Source data below:

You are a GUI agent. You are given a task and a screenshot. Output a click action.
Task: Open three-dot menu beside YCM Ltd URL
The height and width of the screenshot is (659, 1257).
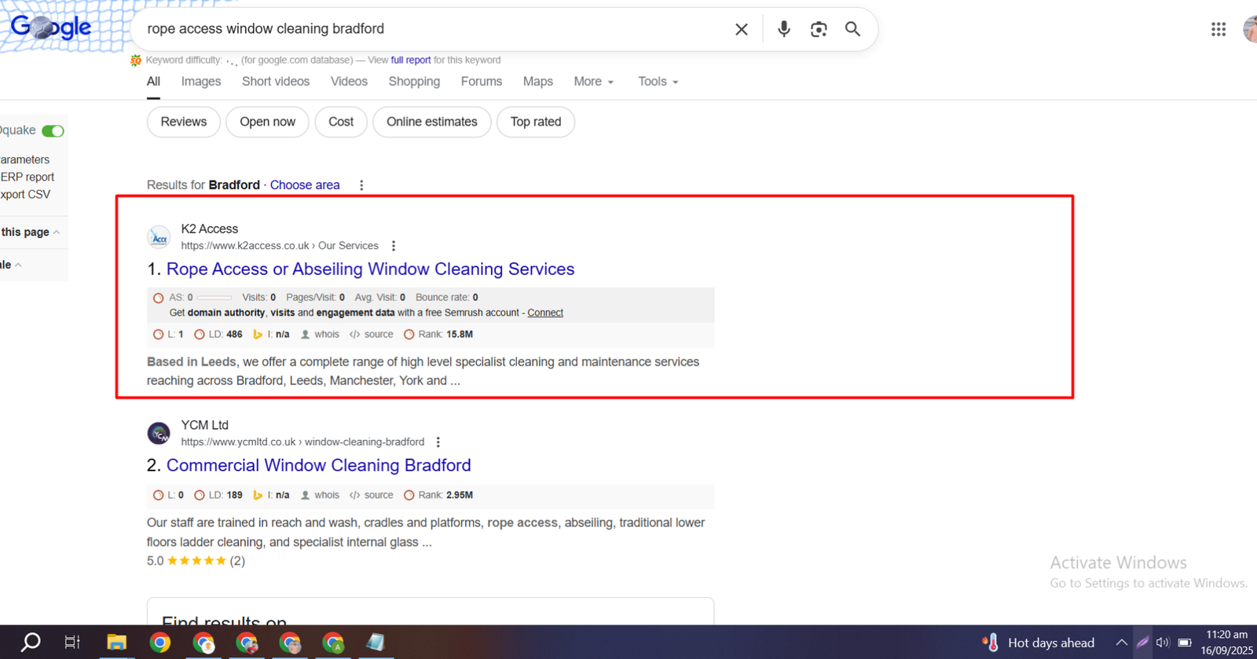coord(438,442)
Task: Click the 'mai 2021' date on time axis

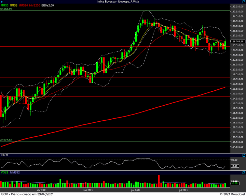Action: click(88, 190)
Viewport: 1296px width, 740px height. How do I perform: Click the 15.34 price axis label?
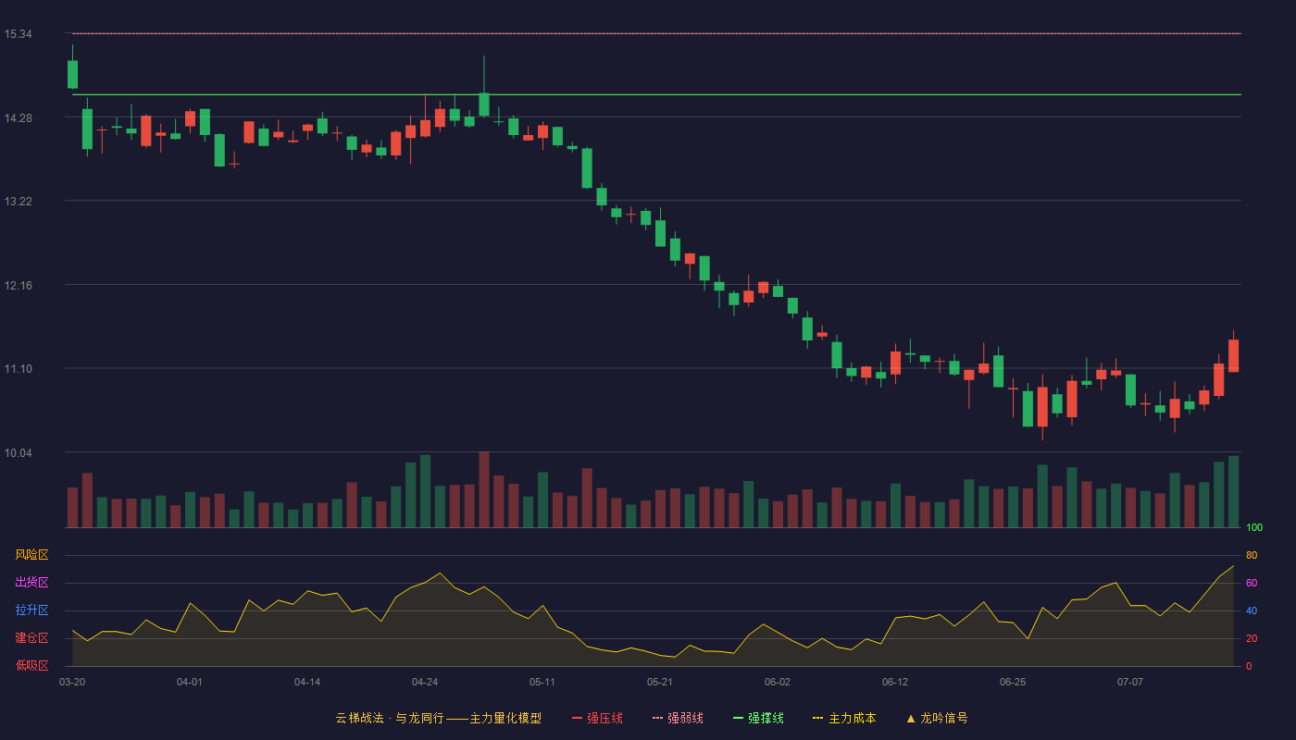18,34
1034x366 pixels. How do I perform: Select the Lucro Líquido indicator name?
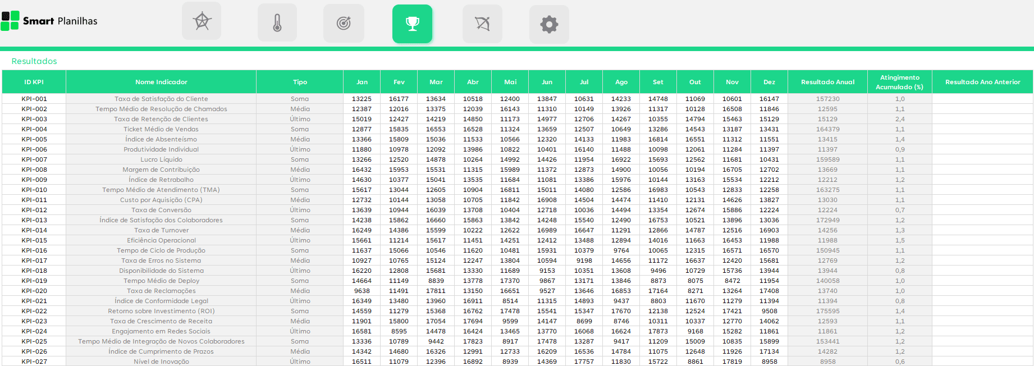click(x=161, y=159)
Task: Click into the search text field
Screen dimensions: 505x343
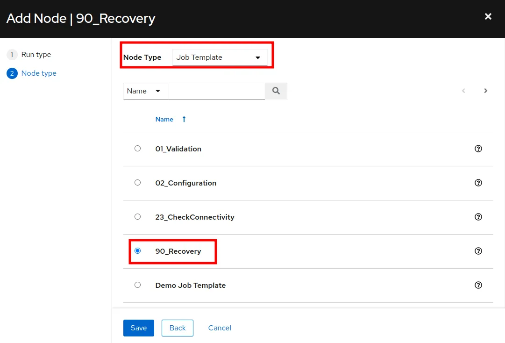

End of Source data.

Copy all of the records verbatim, omitting the pictures.

§ Solution to the problem
You are a GUI agent. You are given a task and a screenshot. Output a click action.
Task: Open three-dot menu beside YCM Ltd URL
The height and width of the screenshot is (659, 1257).
coord(438,442)
Task: Click the 'mai 2021' date on time axis

Action: click(88, 190)
Viewport: 1296px width, 740px height. How do I perform: Click the 15.34 price axis label?
18,34
1034x366 pixels. How do I perform: Select the Lucro Líquido indicator name?
click(x=161, y=159)
Task: Click into the search text field
Screen dimensions: 505x343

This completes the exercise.